* **Task to complete**: Output the exact lines that start at the one containing "Given: Click the $1.00 deposit amount field" and continue to the last line of the entries below; do not output pictures.

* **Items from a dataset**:
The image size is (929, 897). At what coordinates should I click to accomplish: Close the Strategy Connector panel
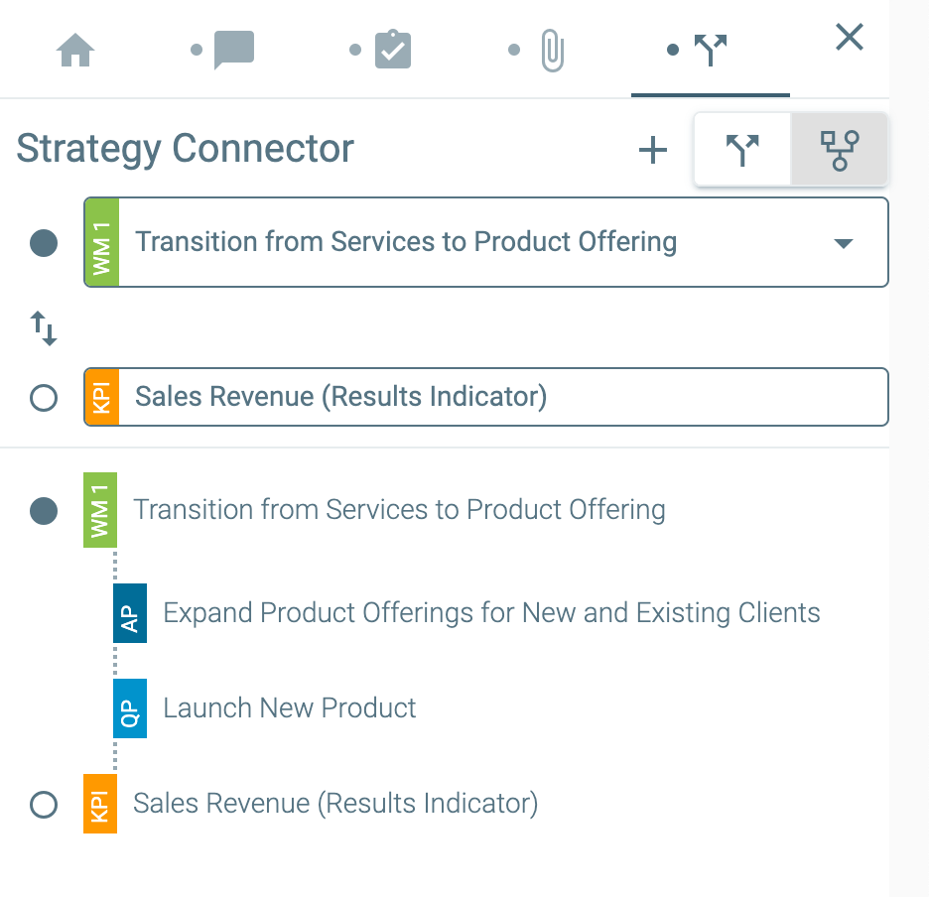point(849,38)
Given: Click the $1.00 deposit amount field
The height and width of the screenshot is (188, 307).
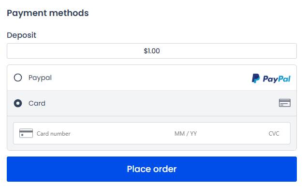Looking at the screenshot, I should click(152, 51).
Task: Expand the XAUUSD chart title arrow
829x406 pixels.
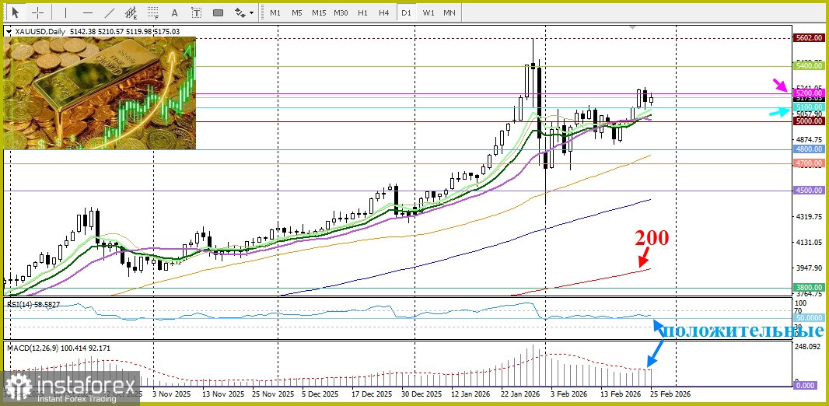Action: 9,31
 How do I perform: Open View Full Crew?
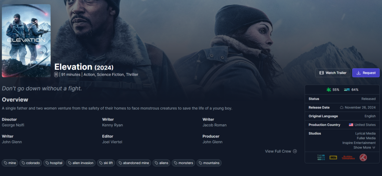coord(281,151)
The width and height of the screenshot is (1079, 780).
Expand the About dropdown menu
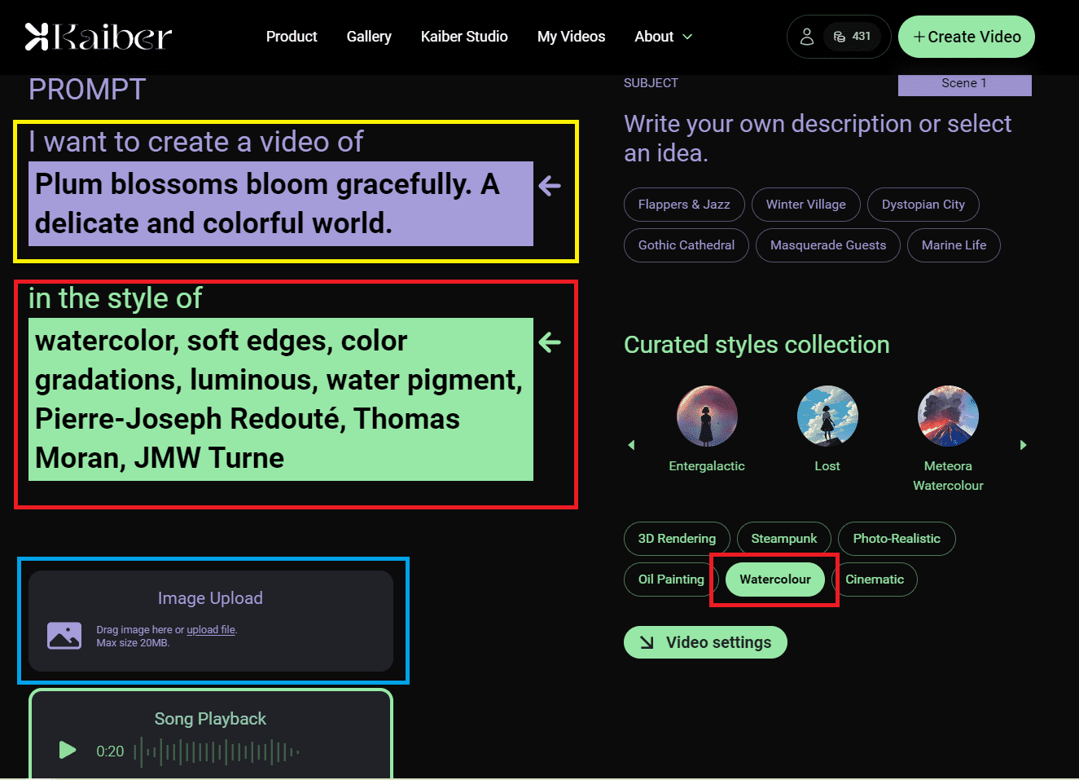coord(663,37)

* **Result below**:
Given: Click the $1.00 deposit amount field
The height and width of the screenshot is (188, 307).
Looking at the screenshot, I should click(152, 51).
Task: Expand the XAUUSD chart title arrow
829x406 pixels.
Action: 9,31
 How do I perform: Open View Full Crew?
coord(281,151)
The width and height of the screenshot is (1079, 780).
Expand the About dropdown menu
coord(663,37)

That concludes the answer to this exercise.